First Cut at CSV PEP

Tue Jan 28 05:20:23 CET 2003

I'm ready to toddle off to bed, so I'm stopping here for tonight.  Attached
is what I've come up with so far in the way of a PEP.  Feel free to flesh
out, rewrite or add new sections.  After a brief amount of cycling, I'll
check it into CVS.

Skip

-------------- next part --------------
PEP: NNN
Title: CSV file API
Version: $Revision: $
Last-Modified: $Date: $
Author: Skip Montanaro <skip at pobox.com>,
        Kevin Altis <altis at semi-retired.com>,
        Cliff Wells <LogiplexSoftware at earthlink.net>
Status: Active
Type: Draft
Content-Type: text/x-rst
Created: 26-Jan-2003
Python-Version: 2.3
Post-History: 

Abstract
========

The Comma Separated Values (CSV) file format is the most common import
and export format for spreadsheets and databases.  Although many CSV
files are simple to parse, the format is not formally defined by a
stable specification and is subtle enough that parsing lines of a CSV
file with something like ``line.split(",")`` is bound to fail.  This
PEP defines an API for reading and writing CSV files which should make
it possible for programmers to select a CSV module which meets their
requirements.

Existing Modules
================

Three widely available modules enable programmers to read and write
CSV files:

- Dave Cole's csv module [1]_

- Cliff Wells's Python-DSV module [2]_

- Laurence Tratt's ASV module [3]_

They have different APIs, making it somewhat difficult for programmers
to switch between them.  More of a problem may be that they interpret
some of the CSV corner cases differently, so even after surmounting
the differences in the module APIs, the programmer has to also deal
with semantic differences between the packages.

Rationale
=========

By defining common APIs for reading and writing CSV files, we make it
easier for programmers to choose an appropriate module to suit their
needs, and make it easier to switch between modules if their needs
change.  This PEP also forms a set of requirements for creation of a
module which will hopefully be incorporated into the Python
distribution.

Module Interface
================

The module supports two basic APIs, one for reading and one for
writing.  The reading interface is::

    reader(fileobj [, dialect='excel2000']
                   [, quotechar='"']
                   [, delimiter=',']
                   [, skipinitialspace=False])
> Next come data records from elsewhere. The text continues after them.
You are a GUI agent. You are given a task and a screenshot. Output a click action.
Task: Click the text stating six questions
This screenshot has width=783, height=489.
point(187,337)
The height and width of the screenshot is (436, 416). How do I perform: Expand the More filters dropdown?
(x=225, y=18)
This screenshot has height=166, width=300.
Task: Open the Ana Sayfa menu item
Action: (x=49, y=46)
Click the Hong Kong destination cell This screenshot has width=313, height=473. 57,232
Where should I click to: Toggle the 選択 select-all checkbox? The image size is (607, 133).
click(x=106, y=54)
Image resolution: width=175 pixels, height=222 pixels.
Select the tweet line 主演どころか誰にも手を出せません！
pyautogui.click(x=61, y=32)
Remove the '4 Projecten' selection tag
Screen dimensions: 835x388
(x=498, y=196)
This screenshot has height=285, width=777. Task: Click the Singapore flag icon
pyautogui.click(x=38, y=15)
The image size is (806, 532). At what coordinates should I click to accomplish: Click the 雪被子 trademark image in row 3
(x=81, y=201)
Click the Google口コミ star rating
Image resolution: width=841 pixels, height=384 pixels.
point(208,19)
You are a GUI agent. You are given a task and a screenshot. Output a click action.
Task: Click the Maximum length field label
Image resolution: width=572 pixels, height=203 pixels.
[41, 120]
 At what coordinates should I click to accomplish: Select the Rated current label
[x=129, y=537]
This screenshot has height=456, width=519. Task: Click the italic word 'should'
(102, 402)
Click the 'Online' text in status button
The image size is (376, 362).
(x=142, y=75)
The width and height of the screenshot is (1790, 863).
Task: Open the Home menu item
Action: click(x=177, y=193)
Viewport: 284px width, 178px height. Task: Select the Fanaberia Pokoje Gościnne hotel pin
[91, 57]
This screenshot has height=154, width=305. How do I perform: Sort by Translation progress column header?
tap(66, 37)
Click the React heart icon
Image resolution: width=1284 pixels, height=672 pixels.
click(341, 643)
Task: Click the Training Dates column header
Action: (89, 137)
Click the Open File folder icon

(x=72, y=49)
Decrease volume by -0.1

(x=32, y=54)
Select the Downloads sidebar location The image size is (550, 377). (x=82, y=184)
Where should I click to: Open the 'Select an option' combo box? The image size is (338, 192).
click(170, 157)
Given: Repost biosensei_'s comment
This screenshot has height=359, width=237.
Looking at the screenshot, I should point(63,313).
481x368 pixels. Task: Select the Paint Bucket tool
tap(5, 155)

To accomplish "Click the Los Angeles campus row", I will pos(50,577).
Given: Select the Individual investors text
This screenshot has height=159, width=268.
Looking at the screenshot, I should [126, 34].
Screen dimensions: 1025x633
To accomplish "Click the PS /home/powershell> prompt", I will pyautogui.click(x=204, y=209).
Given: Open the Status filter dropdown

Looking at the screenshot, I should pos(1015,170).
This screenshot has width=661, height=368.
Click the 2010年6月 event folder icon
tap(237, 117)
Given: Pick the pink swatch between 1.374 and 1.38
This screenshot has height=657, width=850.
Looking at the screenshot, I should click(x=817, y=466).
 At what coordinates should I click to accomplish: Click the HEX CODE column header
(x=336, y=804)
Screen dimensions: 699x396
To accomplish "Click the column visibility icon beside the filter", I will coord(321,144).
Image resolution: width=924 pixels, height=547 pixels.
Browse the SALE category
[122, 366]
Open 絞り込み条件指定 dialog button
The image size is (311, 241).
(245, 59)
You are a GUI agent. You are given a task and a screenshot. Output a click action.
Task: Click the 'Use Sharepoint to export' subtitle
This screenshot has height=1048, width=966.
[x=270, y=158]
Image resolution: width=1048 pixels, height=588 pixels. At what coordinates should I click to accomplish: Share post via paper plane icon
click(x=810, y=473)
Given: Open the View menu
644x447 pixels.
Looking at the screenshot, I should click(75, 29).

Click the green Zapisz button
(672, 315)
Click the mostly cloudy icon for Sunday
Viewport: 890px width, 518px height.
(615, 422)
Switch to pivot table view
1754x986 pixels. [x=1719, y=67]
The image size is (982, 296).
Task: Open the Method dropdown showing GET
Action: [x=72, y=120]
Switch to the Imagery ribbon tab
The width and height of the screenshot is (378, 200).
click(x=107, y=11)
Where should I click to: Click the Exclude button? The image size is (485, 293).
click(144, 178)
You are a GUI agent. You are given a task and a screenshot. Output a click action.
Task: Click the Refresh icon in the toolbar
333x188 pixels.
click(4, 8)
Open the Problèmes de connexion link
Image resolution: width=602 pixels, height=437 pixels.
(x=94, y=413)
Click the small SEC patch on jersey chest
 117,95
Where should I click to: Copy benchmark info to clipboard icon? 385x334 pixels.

A reader object is an iterable which takes a file-like object opened
for reading as the sole required parameter.  It also accepts four
optional parameters (discussed below).  Readers are typically used as
follows::

    csvreader = csv.parser(file("some.csv"))
    for row in csvreader:
        process(row)

The writing interface is similar::

    writer(fileobj [, dialect='excel2000']
                   [, quotechar='"']
                   [, delimiter=',']
                   [, skipinitialspace=False])

A writer object is a wrapper around a file-like object opened for
writing.  It accepts the same four optional parameters as the reader
constructor.  Writers are typically used as follows::

    csvwriter = csv.writer(file("some.csv", "w"))
    for row in someiterable:
        csvwriter.write(row)

Optional Parameters
-------------------

Both the reader and writer constructors take four optional keyword
parameters::

- dialect is an easy way of specifying a complete set of format
  constraints for a reader or writer.  Most people will know what
  application generated a CSV file or what application will process
  the CSV file they are generating, but not the precise settings
  necessary.  The only dialect defined initially is "excel2000".  The
  dialect parameter is interpreted in a case-insensitive manner.

- quotechar specifies a one-character string to use as the quoting
  character.  It defaults to '"'.

- delimiter specifies a one-character string to use as the field
  separator.  It defaults to ','.

- skipinitialspace specifies how to interpret whitespace which
  immediately follows a selimiter.  It defaults to False, which means
  that whitespace immediate following a delimiter is part of the
  following field.

When processing a dialect setting and one or more of the other
optional parameters, the dialect parameter is processed first, then
the others are processed.  This makes it easy to choose a dialect,
then override one or more of the settings.  For example, if a CSV file
was generated by Excel 2000 using single quotes as the quote
character, you could create a reader like::

    csvreader = csv.parser(file("some.csv"), dialect="excel2000",
                           quotechar="'")

Testing
=======

TBD.

Issues
======

- Should a parameter control how consecutive delimiters are
  interpreted?  (My thought is "no".)

References
==========

.. [1] csv module, Object Craft
   (http://www.object-craft.com.au/projects/csv) 

.. [2] Python-DSV module, Wells
   (http://sourceforge.net/projects/python-dsv/) 

.. [3] ASV module, Tratt
   (http://tratt.net/laurie/python/asv/)

Copyright
=========

This document has been placed in the public domain.

..
   Local Variables:
   mode: indented-text
   indent-tabs-mode: nil
   sentence-end-double-space: t
   fill-column: 70
   End: